Filed in Cass County, the plaintiff Bryan Thompson alleges he “was caused to suffer and continues to suffer severe and permanent injuries and damages,” including but not limited to ongoing Post-Traumatic Stress Disorder (PTSD) issues.
Thompson’s attorney, Thomas Flaskamp, told DeSmogBlog he “delayed filing [the lawsuit until now] primarily to get an indication as to the direction of where Mr. Thompson’s care and treatment for his PTSD arising out of the incident was heading,” which he says is still being treated by a psychiatrist.
The lawsuit is the first of its kind in the oil-by-rail world, the only time to date that someone working on an exploding oil train has taken legal action against his employer using the Federal Employers’ Liability Act.

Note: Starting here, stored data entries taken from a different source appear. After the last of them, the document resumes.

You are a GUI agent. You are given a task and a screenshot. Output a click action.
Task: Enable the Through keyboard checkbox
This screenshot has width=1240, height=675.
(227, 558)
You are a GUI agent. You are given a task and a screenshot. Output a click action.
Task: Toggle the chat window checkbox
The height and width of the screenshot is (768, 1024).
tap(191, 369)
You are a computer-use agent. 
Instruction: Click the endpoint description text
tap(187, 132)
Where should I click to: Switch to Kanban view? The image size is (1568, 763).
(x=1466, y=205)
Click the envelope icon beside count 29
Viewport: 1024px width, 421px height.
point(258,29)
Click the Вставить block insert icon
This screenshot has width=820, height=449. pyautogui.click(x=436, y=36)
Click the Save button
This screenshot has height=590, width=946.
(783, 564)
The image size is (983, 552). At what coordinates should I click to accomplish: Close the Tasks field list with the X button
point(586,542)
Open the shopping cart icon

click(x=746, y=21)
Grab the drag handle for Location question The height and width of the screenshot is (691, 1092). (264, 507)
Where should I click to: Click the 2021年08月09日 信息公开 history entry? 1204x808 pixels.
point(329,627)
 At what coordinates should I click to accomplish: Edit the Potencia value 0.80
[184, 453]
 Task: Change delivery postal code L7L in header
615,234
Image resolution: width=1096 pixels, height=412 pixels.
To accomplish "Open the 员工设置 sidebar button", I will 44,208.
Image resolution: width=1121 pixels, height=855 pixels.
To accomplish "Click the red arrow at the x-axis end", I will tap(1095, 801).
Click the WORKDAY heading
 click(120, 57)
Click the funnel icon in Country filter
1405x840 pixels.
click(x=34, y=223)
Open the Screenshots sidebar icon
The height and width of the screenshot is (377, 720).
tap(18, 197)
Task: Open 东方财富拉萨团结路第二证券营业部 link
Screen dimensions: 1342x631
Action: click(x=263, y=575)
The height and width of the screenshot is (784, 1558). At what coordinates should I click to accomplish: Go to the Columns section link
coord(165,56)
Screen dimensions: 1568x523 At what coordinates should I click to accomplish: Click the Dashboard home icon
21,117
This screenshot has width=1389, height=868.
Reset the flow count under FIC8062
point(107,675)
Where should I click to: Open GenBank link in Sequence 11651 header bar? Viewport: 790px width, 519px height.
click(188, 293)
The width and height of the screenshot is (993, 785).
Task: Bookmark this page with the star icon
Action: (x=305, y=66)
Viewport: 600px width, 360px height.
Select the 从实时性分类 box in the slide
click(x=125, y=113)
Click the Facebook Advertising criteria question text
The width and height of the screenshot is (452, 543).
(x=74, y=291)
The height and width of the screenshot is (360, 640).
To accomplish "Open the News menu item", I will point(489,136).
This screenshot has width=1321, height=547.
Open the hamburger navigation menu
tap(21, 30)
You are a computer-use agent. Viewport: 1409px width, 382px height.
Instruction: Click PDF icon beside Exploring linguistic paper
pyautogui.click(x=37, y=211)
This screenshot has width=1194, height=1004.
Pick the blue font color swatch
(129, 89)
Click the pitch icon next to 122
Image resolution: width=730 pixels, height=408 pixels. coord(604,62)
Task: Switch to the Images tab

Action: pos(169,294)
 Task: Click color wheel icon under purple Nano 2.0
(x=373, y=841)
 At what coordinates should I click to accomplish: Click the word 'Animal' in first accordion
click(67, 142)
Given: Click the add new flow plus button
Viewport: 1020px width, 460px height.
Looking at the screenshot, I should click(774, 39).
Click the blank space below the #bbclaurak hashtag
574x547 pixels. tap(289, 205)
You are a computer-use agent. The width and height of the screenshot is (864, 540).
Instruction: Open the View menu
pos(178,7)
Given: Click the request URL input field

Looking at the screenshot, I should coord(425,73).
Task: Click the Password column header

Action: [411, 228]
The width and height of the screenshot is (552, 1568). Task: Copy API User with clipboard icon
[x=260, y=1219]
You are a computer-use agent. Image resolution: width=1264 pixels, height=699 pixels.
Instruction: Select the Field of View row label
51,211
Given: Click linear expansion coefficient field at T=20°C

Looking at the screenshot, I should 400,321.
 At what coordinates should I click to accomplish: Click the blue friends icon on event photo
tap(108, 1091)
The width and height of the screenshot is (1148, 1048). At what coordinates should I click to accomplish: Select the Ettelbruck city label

Image Credit: State of North Dakota District Court; East Central Judicial District
“Run for His Life”
In the aftermath of the Casselton explosion, rail industry consultant Sheldon Lustig told the Associated Press that freight trains carrying oil obtained via hydraulic fracturing (“fracking”) in North Dakota’s Bakken Shale basin are akin to “bomb trains,” putting the now oft-used term on the map for the first time.
Since Casselton, several other oil-by-rail explosions and disasters have ensued in the U.S.
Thompson experienced the wrath of an exploding “bomb train” up close and personal.
Flaskamp told The Forum newspaper in Fargo, North Dakota that Thompson had to “run for his life” to escape the train he was manning once it derailed after colliding with an oncoming grain train.
“Behind him, tank cars were starting to derail, catch fire and explode,” Flaskamp told The Forum of Thompson, who is in his 30s and is currently in school to obtain a teaching degree.
The plaintiffs allege BNSF, owned by multi-billionaire Warren Buffett, violated the Federal Employers’ Liability Act in multiple ways.
They include “failing and neglecting to provide [Thompson] with a reasonably safe place to work” and “failing to warn [him] of the dangers of hauling explosive oil tank railcars and the tendencies of these railcars to rupture and explode upon suffering damage.”
Image Credit: State of North Dakota District Court; East Central Judicial District
BNSF‘s Knowledge
In the aftermath of the Casselton explosion, DeSmogBlog reported that the company that owned the terminal intended to receive that oil — which owns a facility in Missouri that off-loads the oil into barges in the Mississippi River — notified the Missouri government on its permit application that the oil it planned to handle has high levels of volatile chemicals.
Put another way, BNSF may have known quite a bit more about the danger of carrying Bakken fracked oil than it ever told Thompson. And that will likely serve as a contentious point in the case as it snakes its way forward in Cass County court.
“BNSF knew or should have known of the dangerous nature of the cargo it required its crews to transport and should have exercised great care in its transport,” Flaskamp told DeSmogBlog. “The Answer to the complaint which will be filed by the BNSF will be telling as to their theories of defense.”